黄金比率は「準備3割、素の自分7割」

では、まったく準備をせずに面接に臨めばいいかといえば、それもまた違います。

私の新しい就活の概念では、面接は「準備3割、素の自分7割」という黄金比率を提唱しています。

先に述べた、自分の人生経験から得たスキルや価値観といった武器をポケットに詰め込む作業、これこそが面接における大事な準備にあたります。ポケットには、できるだけ多くの武器を忍ばせておき、あとは素の自分で勝負するのです。

素の自分で勝負をするというのは、「自分」というキャラクター軸を絶対に変えないということです。そのかわり、受ける企業によってマントだけかえる。これが、私の推奨する面接の極意でもあります。面接を受ける企業の社風やどういったタイプの人間が多く働いているのか。そうした情報を得ることで、羽織るべきマントは決まってくるはずです。

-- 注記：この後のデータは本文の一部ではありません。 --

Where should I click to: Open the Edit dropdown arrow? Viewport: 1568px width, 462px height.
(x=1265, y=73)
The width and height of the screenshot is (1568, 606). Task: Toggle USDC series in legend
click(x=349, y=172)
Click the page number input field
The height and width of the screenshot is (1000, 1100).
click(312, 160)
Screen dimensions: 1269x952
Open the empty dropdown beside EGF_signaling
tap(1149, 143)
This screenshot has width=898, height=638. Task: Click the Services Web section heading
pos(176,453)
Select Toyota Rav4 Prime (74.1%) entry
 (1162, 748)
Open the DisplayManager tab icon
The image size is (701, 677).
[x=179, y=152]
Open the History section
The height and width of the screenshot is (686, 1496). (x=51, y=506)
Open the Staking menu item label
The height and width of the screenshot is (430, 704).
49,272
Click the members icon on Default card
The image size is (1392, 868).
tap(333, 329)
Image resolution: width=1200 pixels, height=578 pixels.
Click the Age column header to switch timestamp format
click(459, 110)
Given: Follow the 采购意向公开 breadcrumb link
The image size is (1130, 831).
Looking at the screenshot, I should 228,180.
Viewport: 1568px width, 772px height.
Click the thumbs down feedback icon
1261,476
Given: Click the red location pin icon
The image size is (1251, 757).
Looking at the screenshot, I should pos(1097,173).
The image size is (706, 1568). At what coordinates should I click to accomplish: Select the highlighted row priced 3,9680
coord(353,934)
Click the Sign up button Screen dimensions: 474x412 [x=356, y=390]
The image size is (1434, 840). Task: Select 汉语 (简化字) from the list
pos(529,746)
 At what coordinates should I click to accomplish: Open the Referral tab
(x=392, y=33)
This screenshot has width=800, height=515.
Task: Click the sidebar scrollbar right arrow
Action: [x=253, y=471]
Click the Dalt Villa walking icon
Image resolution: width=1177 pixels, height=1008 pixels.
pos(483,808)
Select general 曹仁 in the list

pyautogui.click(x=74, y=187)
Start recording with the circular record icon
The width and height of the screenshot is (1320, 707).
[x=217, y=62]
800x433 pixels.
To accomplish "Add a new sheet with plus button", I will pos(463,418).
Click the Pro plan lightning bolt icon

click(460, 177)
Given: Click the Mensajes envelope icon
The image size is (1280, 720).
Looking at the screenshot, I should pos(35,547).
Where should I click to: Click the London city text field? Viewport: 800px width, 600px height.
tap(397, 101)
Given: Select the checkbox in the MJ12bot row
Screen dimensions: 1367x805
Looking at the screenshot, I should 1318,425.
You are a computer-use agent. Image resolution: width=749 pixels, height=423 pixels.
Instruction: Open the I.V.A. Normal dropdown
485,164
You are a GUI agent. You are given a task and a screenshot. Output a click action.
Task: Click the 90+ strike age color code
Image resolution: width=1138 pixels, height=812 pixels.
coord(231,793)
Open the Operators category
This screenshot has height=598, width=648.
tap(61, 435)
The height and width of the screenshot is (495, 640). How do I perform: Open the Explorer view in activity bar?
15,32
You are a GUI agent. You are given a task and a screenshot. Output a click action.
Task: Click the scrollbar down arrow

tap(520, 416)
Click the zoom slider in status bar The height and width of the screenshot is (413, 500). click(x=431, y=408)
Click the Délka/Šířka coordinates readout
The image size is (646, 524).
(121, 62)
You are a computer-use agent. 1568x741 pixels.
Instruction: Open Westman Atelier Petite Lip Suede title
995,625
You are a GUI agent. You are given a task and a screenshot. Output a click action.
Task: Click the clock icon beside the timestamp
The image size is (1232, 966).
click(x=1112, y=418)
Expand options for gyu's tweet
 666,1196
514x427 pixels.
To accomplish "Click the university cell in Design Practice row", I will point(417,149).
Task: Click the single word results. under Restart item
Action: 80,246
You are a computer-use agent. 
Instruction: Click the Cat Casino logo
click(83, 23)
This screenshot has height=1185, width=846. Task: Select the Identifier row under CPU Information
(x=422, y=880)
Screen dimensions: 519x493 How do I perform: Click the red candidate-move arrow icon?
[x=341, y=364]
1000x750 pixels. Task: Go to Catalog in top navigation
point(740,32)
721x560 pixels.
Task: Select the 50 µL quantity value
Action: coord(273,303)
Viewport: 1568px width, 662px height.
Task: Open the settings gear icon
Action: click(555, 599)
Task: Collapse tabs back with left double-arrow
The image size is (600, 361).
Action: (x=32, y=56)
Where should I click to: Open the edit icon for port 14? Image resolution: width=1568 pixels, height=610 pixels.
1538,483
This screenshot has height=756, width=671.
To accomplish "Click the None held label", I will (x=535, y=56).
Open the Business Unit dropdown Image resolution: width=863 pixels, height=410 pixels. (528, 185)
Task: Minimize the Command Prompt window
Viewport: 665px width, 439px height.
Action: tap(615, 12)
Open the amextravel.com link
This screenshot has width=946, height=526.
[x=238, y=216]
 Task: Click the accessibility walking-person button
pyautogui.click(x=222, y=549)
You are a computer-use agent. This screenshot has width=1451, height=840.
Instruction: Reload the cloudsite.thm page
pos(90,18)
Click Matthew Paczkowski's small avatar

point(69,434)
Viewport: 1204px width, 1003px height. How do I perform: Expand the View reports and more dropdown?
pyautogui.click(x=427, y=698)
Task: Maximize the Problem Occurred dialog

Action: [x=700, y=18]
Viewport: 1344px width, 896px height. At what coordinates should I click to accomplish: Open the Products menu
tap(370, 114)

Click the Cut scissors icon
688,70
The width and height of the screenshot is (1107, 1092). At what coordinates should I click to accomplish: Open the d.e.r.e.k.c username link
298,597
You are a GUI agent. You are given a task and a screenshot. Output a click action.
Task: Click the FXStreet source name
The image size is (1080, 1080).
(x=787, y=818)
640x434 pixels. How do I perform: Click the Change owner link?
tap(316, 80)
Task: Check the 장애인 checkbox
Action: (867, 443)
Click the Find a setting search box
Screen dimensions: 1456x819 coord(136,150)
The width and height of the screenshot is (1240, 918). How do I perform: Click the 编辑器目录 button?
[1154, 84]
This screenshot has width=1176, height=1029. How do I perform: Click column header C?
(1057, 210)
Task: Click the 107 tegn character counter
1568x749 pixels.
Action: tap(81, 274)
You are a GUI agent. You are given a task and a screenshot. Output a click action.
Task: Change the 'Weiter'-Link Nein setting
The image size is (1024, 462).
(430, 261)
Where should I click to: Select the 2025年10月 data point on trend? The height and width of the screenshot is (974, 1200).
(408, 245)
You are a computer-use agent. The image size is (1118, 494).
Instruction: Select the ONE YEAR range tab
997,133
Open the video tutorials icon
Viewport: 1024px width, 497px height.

実は、企業選びにあわせてこうしたマント選びができる就活生こそ、広告代理店と銀行から内定をもらえる就活生なのです。

銀行系はお金を扱う仕事ということもあるので、かなりセンシティブな人材が求められます。でも、広告系ではそこまでセンシティブだとかえって選考から外れてしまう可能性もあります。つまり、同じことを伝えるにしても相手によって伝え方を変えるということを戦略的にできるかどうかです。

私自身、今の会社に転職する際、広告代理店と大手IT企業、その他にも有名企業の内定をもらいました。

あえて違う業界を受けてみたわけですが、内定は出るものです。なぜなら、面接官は私の素の部分を評価してくれたからです。

「日本を元気にしたい!」といきなり言い出す就活生

「日本を元気にしたい!」
「地元を盛り上げたい!」

面接で、このようなことを平気な顔をして言う就活生が実に多いことに、驚かされます。たしかに、そうした言葉に明確なビジョンやストーリーがあるならば、「なるほど」と興味が湧いてきます。

ですが、「いつからそういった志を持っているの?」と訊ねると、「はい。半年ぐらい前にいろいろ考えました」といった答えに、私はがっかりしてしまうのです。

そうした就活生には、日本を元気にする、地元を盛り上げるだけの根拠に乏しいと言わざるを得ません。

間違った自己分析や就活用につくる曖昧な根拠の中で、たまたま見つけて信じ込んでしまった日本を元気にしたい、地元を盛り上げたいという夢。そして、人の役に立つことで「ありがとう」と言われたいという志などは、いわば空虚だということをまずは認識しなければなりません。